Excel is always a big topic in the user community when it comes to collaboration. “Can I export my dashboard to Excel?” is the most frequent question every BI user ask (because they want to share the data with their colleagues using Excel, merged with other data that they have). “Can I import my Excel file into my dashboard” is the 2nd most popular question. In iDashboards the answer is Yes to both questions. A dropdown list in a dashboard can be populated from a table in Excel, and the chart data can be sourced from a table in Excel. We can right click on any chart, and export the chart data to Excel. It is not native Excel format, but CSV, which can be opened in Excel.
Printing: users can print a single chart or the entire dashboard. Most dashboard software are web based and we can’t rely on IE printing feature, because this will include the menu bar of the browser. So an important question to ask is: “Does the print feature prints just the dashboard/chart, or the browser window?” The answer is just the chart/dashboard, not the browser window. iDashboards has “Print Dashboard” button which prints just the dashboard.
iDashboards, like all other good dashboard software, consists of 4 components: a repository/database, a development environment, a dashboard engine/server. On the server side, we have the repository (which is on SQL Server or Oracle), the dashboard server (which is on Java web server such as Tomcat or Websphere), and connections to all the source systems. On the client side, we have the users PC, and in this PC we have a browser (IE, Chrome, Firefox), and in this browser we have the Flash, and within this Flash we have the dashboards. On the admin PC, we have the admin application, which is an HTML application.
It needs a browser with a Macromedia Flash add-on installed. This is not a problem on PC, but it is a problem for tablets and mobile device. Flash gives iDashboards an edge with regards to appearance, but it does limit the platform it can operate on. There are mobile/tablets with Flash, but it’s limited.
As always there are always pluses and minuses. The top 3 strengths of iDashboards are: visualisation richness, self service (easy to use by business users), and I believe the cost as well. Its top 3 weaknesses are data integration capability (ability to combine data and perform calculation), development environment which looks outdated, it is too simple/basic.
Would I recommend it? Yes, if your requirements simple / not too complex and if self service is very important to your business users (they want to create the dashboard themselves). No if you need to read cubes, or perform complex calculations.

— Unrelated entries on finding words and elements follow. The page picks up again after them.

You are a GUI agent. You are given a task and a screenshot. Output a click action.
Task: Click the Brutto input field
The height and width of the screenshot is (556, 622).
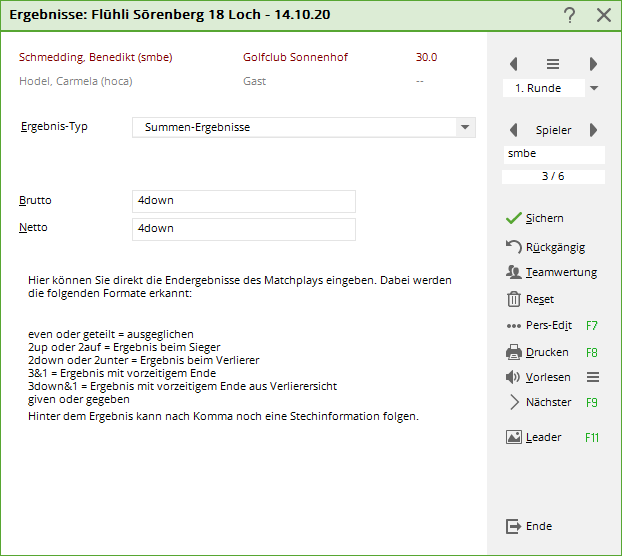(243, 201)
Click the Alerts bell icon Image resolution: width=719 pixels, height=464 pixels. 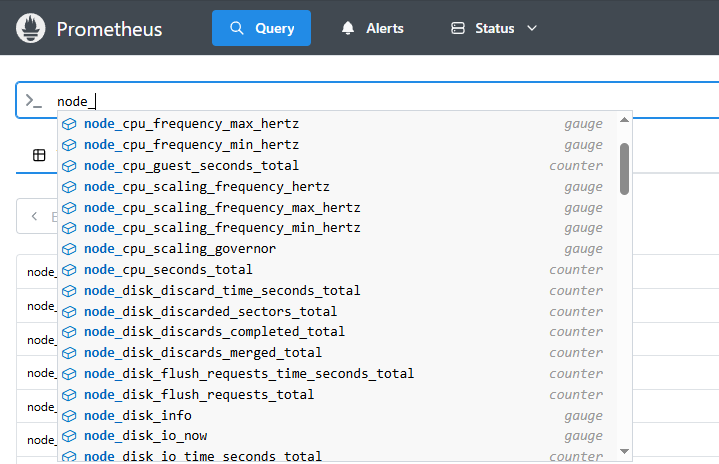point(348,28)
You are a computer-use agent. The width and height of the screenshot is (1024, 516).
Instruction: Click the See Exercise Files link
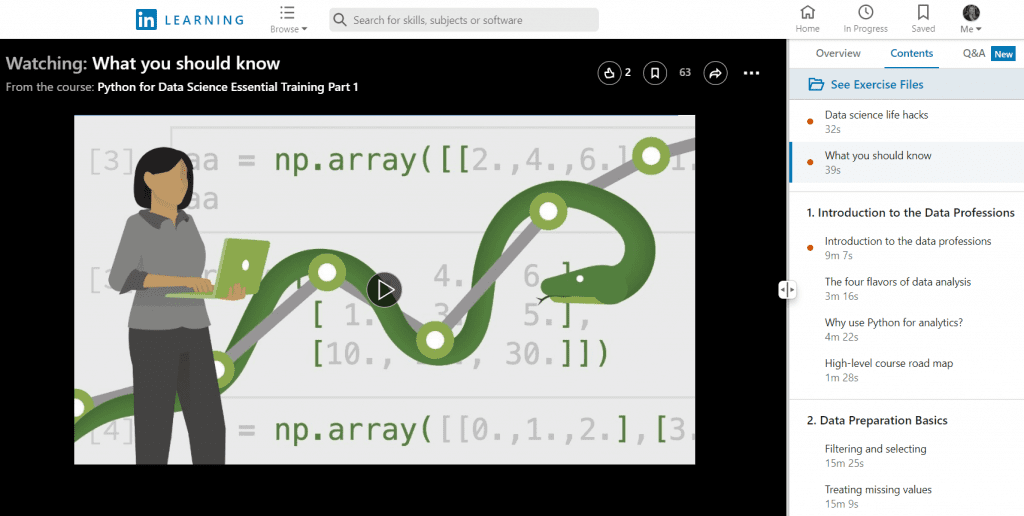click(876, 85)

Beside the 2+3 I mentioned at the beginning of this article, there are also 5 other dashboard software which have strong visualisation ability: MicroStategy, Birst, Roambi, Klipfolio, Inetsoft. Outside these ten, if you want a comprehensive list of dashboard software and you would like to evaluate them yourself, they are: Prognoz, Targit, Actuate BIRT, LogiAnalytics, Cognos Insight, Spotfire, Datameer, Information Builders, Cognos Express, PowerView, SiSense, BO Exelcius, SAS, Panorama Novaview, Jaspersoft, Salient, Board, Strategy Companion, BO Webi, CubePlayer, XLCubed, BO Voyager, PowerOLAP, Bitam, VisualMining, PureShare, Varigence Vivid, dminebi, Arcplan, Gooddata, InforSense, Pentaho, Alteryx, Zoho, Domo, Xtraction, Target Dashboard, Cartodb. Some of them are not just a dashboard software, but a BI software which has a lot of other capabilities apart from just creating dashboards. Most of their websites can be found by googling “Dashboard + their name”, but if you need their URLs please let me know. A good source for finding dashboard software are Dashboard Insight and Dashboard Spy.